Introduction
Arpenter la montagne. Gravir un col, s’arrêter. Descendre. Traverser le lac à la nage. Au loin, une lumière joue avec un sommet. Vite, déclencher. Ici, un brin de serpolet à coincer entre ses dents. Poursuivre sur le chemin, suivre les traits jaunes peints sur les rochers, chercher le prochain cairn, trouver un nouveau panneau directionnel jaune. L’herbe grasse pique les chevilles. Une marmotte siffle au loin. Dans un méandre du torrent, un groupe de jeunes éphèbes se baigne. Déclencher. Surmonter le vertige pour arriver au sommet, relier d’un même coup d’oeil deux vallées que l’on ne connaissait que séparément.
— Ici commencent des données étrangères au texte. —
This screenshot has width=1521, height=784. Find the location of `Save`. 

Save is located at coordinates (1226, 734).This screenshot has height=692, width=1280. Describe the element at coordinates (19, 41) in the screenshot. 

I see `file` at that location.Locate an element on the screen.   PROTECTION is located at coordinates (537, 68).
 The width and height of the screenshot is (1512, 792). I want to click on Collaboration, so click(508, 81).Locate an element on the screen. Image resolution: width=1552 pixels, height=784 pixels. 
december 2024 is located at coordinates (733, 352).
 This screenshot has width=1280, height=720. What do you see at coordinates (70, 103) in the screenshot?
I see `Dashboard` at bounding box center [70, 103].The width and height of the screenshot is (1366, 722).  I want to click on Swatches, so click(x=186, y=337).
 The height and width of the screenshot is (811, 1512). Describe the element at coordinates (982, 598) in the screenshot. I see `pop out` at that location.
Je rentre en ville, la tête remplie d’images, de sensations. Et avec plein de photos, de relevés divers à exploiter à mon retour.
Après mon diplôme de fin d’études aux beaux arts, je tâche de poursuivre ce que j’y ai entamé. Écrire de nouveaux « fragments ». Chercher des résidences. Me structurer juridiquement. Performer devant un public de temps à autre. Écrire encore. Résister. Puis souffler quelques jours. Dans les Pyrénées. Et renouveler mon séjour, à chaque fois que je me sens m’étioler. Mettre entre parenthèses ma vie sociale, professionnelle et amoureuse le temps de me recentrer. Mon équilibre est un balancier. Sprint, silence, rush, repos. Subrepticement, la montagne a fini par percoler dans ma pratique. Je songe de moins en moins à écrire mes fragments amoureux et performances qu’à restituer mes impressions montagnardes pour les retransmettre.Je rassemble des essais divers, de matières, de couleurs, des sons, des images en mouvement. J’additionne, je soustrais des éléments, je teste. Je passe de l’image au volume, et inversement. Puis apparaît une collection qui prend en ampleur.